Omit the pictures and extract only the lines from the line containing "The image size is (720, 1280)." to the end of the material, each exactly as written.
#### RECORD EXCERPTS
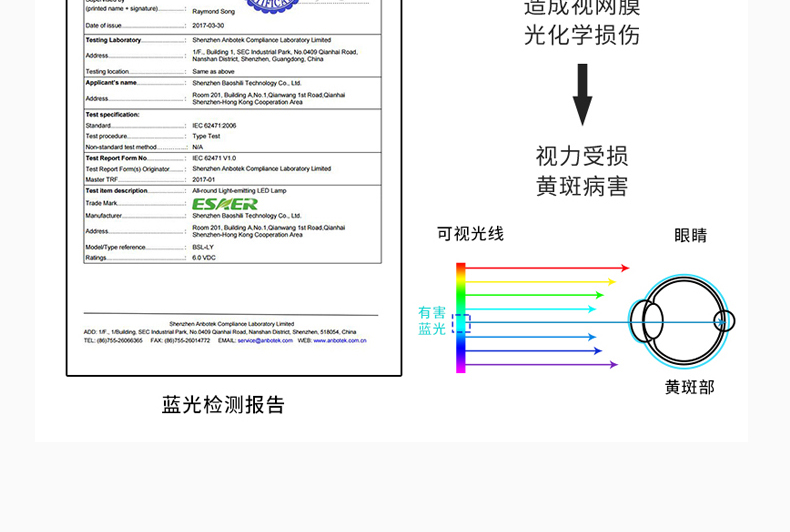Click the 可视光线 label
Viewport: 790px width, 532px height.
coord(470,234)
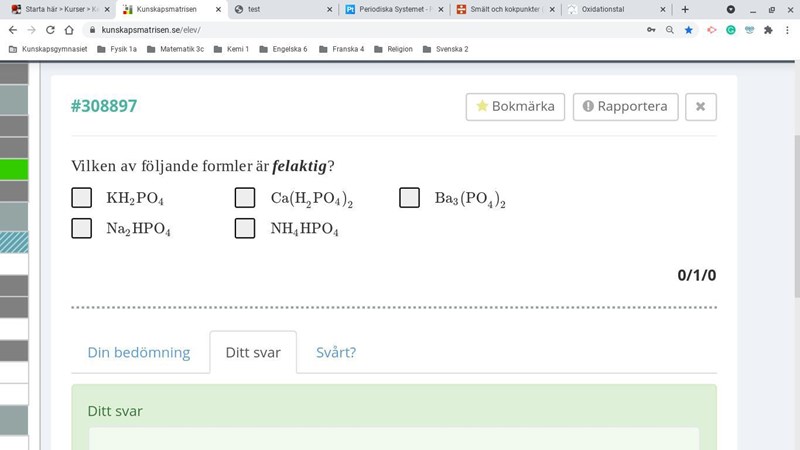Close the question card with X

[700, 106]
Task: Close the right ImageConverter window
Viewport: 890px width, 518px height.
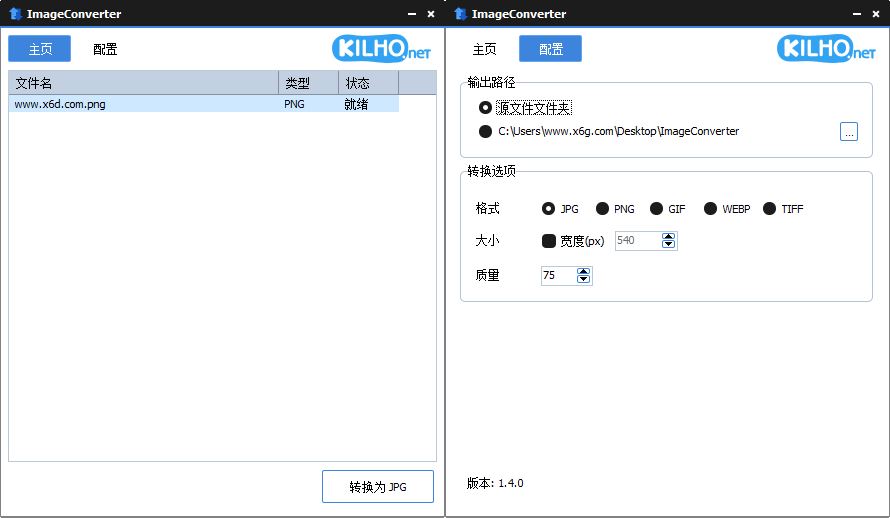Action: [876, 14]
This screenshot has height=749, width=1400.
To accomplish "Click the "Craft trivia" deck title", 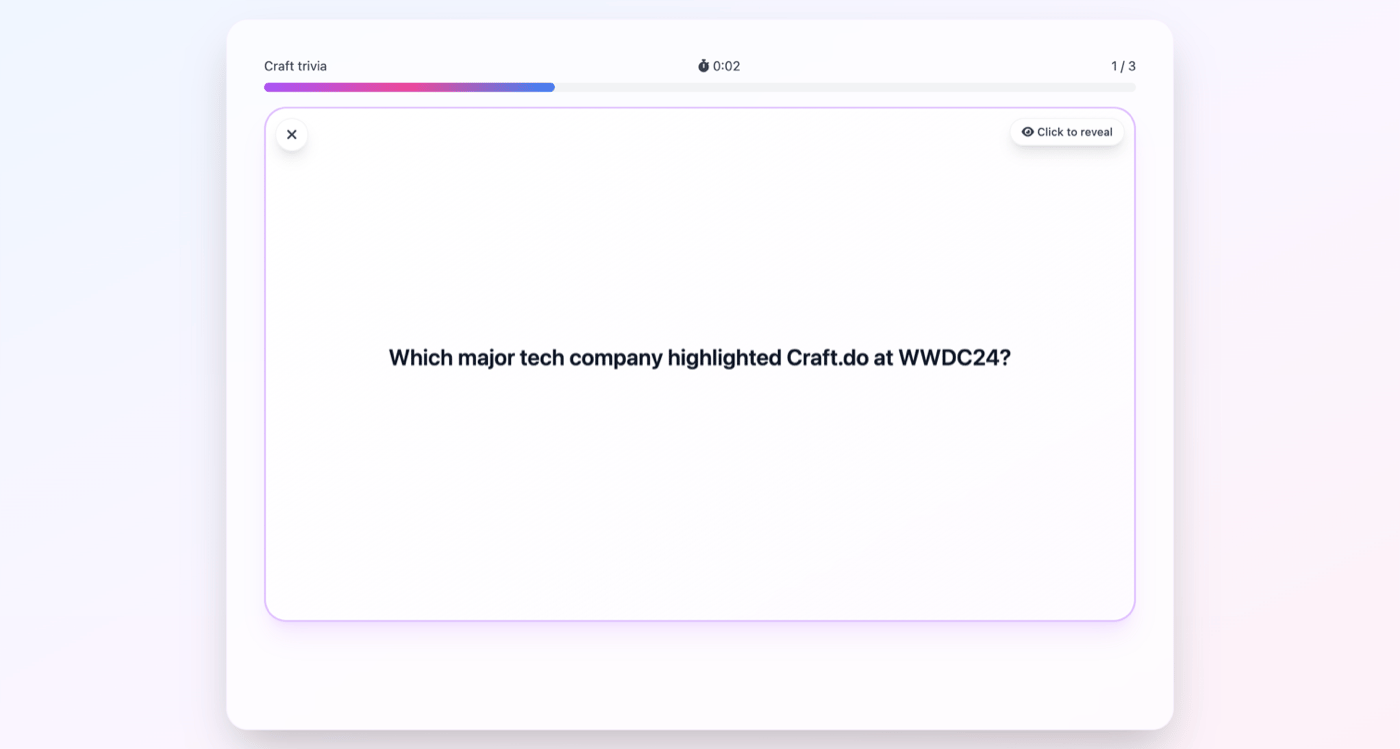I will tap(295, 66).
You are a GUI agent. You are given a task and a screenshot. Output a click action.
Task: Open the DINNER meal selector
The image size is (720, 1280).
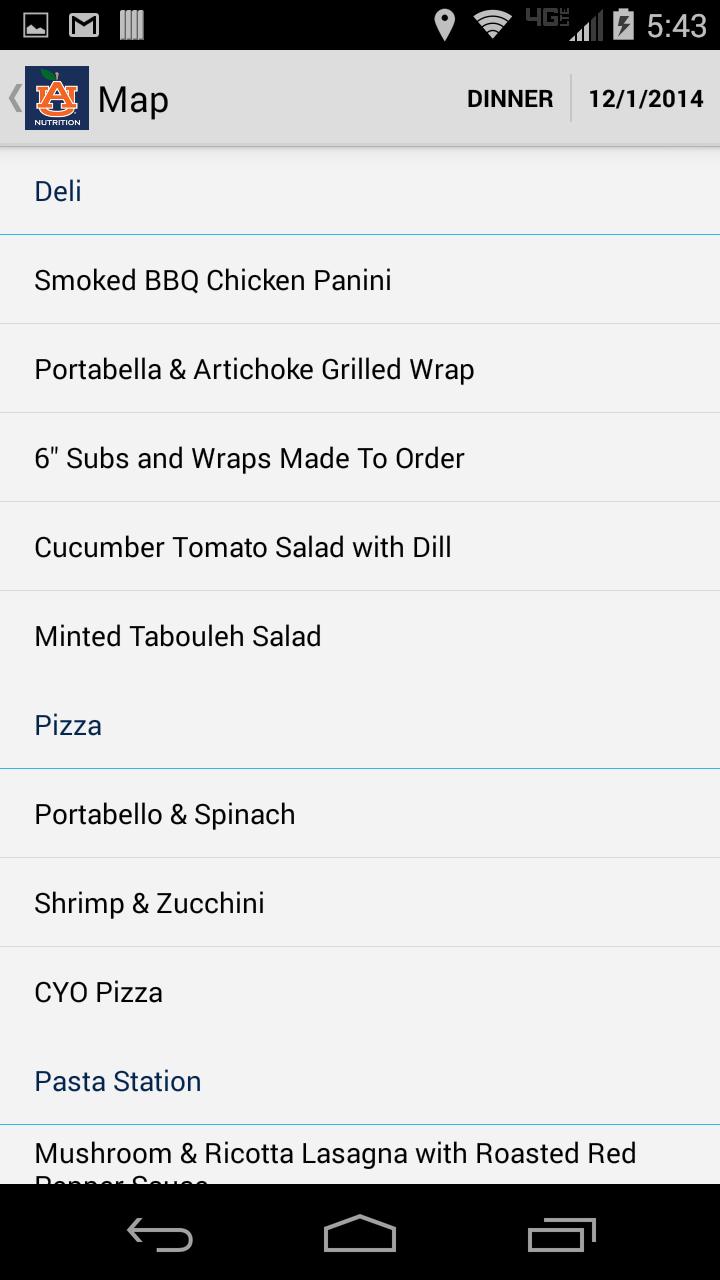(x=509, y=99)
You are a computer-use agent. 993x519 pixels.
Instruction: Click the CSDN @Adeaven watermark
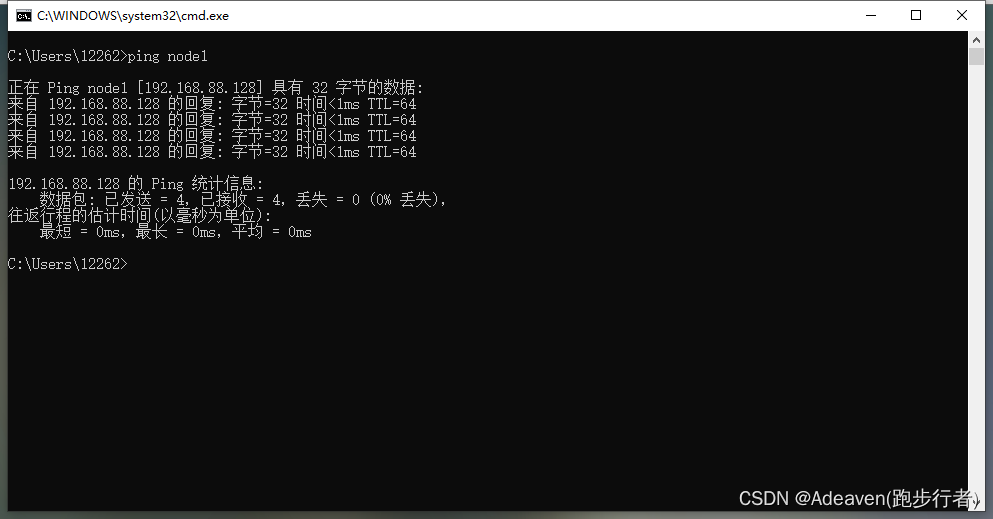coord(859,498)
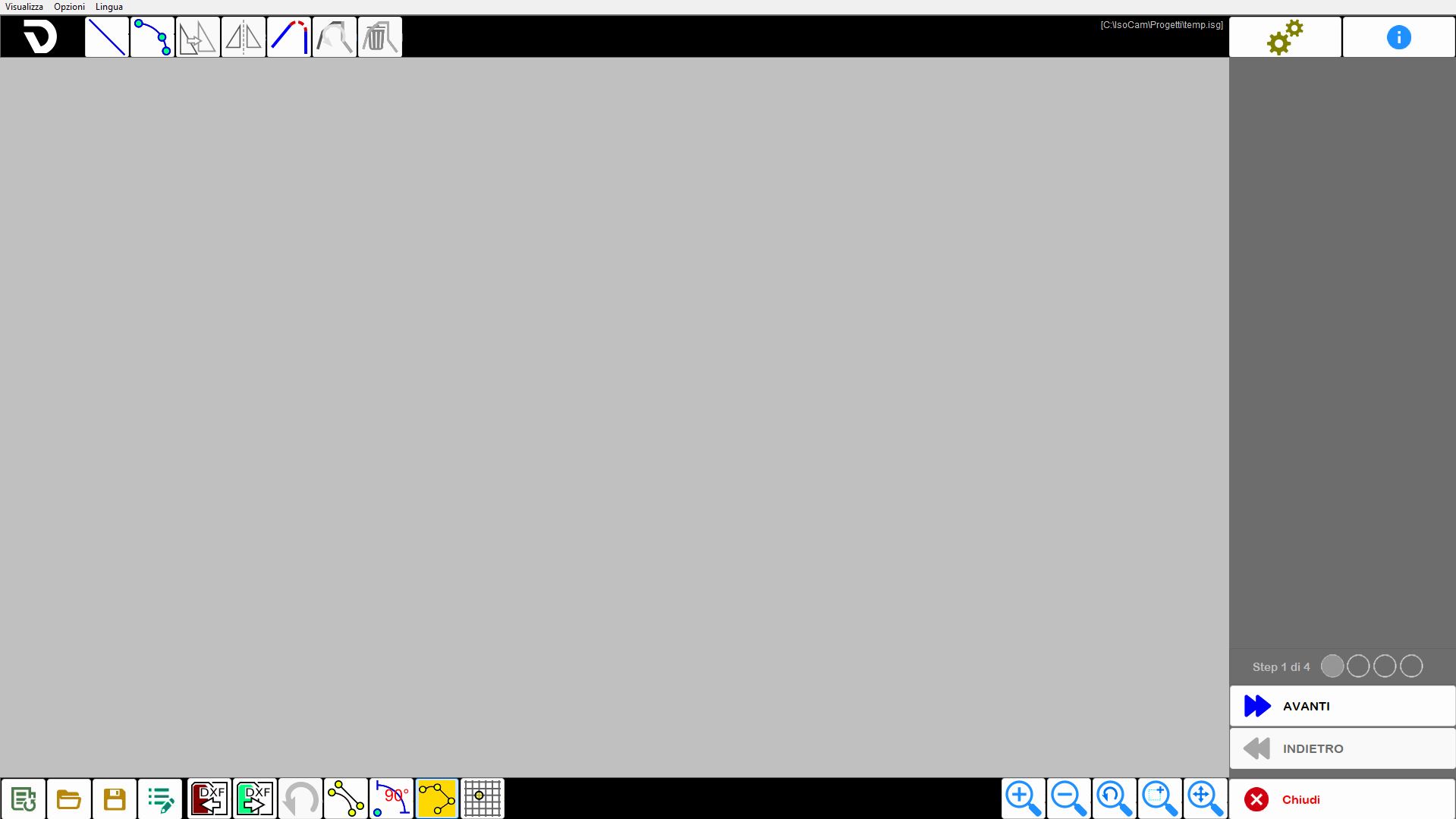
########
**EXERCISE ANSWER**:
The image size is (720, 1280).
(x=509, y=99)
You are a computer-use agent. 993x519 pixels.
Instruction: Click the CSDN @Adeaven watermark
coord(859,498)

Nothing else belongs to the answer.